我希望“注册”和“登录”绕过安全和过滤器，而所有其他 url 必须通过过滤器和安全。

以下是我的安全配置代码，但它不起作用。

@EnableGlobalMethodSecurity(prePostEnabled = true)
@EnableWebSecurity
@Configuration
public class AppSecurity extends WebSecurityConfigurerAdapter {

    @Autowired
    private CustomUserDetailsService userDetailsService;

    @Autowired
    TempTokenGenerator tempTokenGenerator;

    @Bean
    @Override
    public AuthenticationManager authenticationManagerBean() throws Exception {
        return super.authenticationManagerBean();
    }

    @Override
    protected void configure(AuthenticationManagerBuilder auth) throws Exception {

        auth.userDetailsService(userDetailsService)
            .passwordEncoder(getPasswordEncoder());
    }

    public void configure(WebSecurity web) throws Exception {

        web.ignoring().antMatchers("notsecured/signin");
    }

    @Override
    protected void configure(HttpSecurity http) throws Exception {
        http.cors().and().csrf().disable().sessionManagement().sessionCreationPolicy(SessionCreationPolicy.STATELESS);
        http.authorizeRequests()

            .antMatchers("/", "**secured/**").authenticated()

            .and().logout().permitAll()
            .and()
            .apply(new TempConfigurer(tempTokenGenerator));
    }

    @Bean
    CorsConfigurationSource corsConfigurationSource() {
        final UrlBasedCorsConfigurationSource source = new UrlBasedCorsConfigurationSource();
        source.registerCorsConfiguration("/**", new CorsConfiguration().applyPermitDefaultValues());
        return source;
    }

我错过了什么？
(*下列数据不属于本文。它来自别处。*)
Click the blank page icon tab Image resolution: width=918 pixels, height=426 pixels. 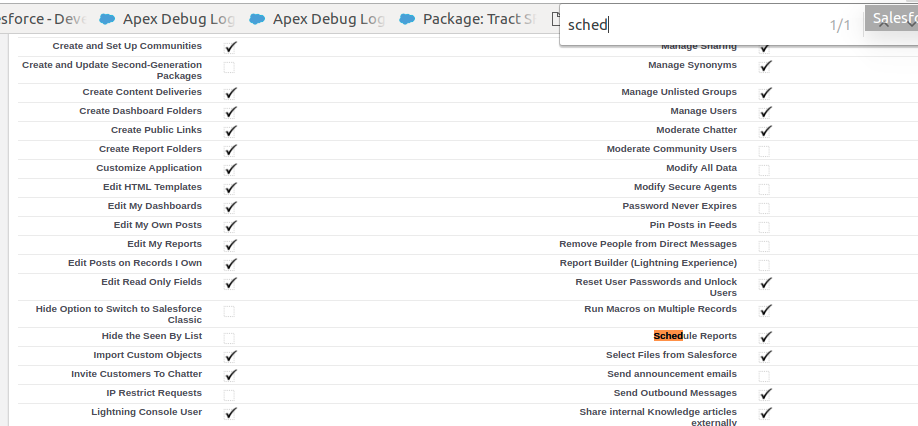tap(557, 19)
我应该怎么做才能在身份验证和过滤器中包含“安全”网址，同时从身份验证和过滤器中排除“不安全”。

 web.ignoring().antMatchers("notsecured/signin");

如果我放的话似乎不起作用

.anyRequest().authenticated()

与

 http.authorizeRequests() to make secured urls work.

如果我放了

.antMatchers("/","**/secured/**").authenticated()

与

.anyRequest().permitAll()

它也不起作用。

【问题讨论】：

http.authorizeRequests().antMatchers("/unsecured").permitAll() 你期待这个吗？
@Sankar 是的，我想要这个用于 /unsecured 但同时我想要 http.authorizeRequests().antMatchers("/secured").authenticated.and() .apply(new TempConfigurer(tempTokenGenerator ));为/安全
http.authorizeRequests().antMatchers("/unsecured").permitAll() .antMatchers("/secured/**").hasRole("USER_ROLE") 可以这样使用。

标签： spring-boot security authentication spring-security

【解决方案1】：

使用configure(HttpSecurity http) 方法保护您的请求端点

  http.csrf().disable()
        .cors().and()
        .authorizeRequests()
            .antMatchers("/notsecured/**").permitAll()
            .antMatchers("/secured/**").fullyAuthenticated()
        .and().sessionManagement...
        .and().formLogin()
         ...

使用configure(WebSecurity web) 方法忽略静态资源，如图片、css、...

【讨论】：

我已经在使用 configure(HttpSecurity http) 并且我希望以下过滤器仅应用于安全 url .and() .apply(new TempConfigurer(tempTokenGenerator));
另外，提供的解决方案也不起作用，所有网址都可以正常工作，无需身份验证。
重点是你应该添加多个匹配器，允许公共访问和安全访问.antMatchers("matching public access").permitAll() .antMatchers("matching secured access").fullyAuthenticated()，是的，你可以使用.and() .apply(new TempConfigurer(tempTokenGenerator));
感谢您的回复，但我已经申请了匹配器，您可能会看到我的 OP。以下是我如何实现匹配器 .antMatchers("/secure/path/**").permitAll() .antMatchers("/unsecured/path/**").fullyAuthenticated() .and().logout()。 permitAll() 但它不起作用。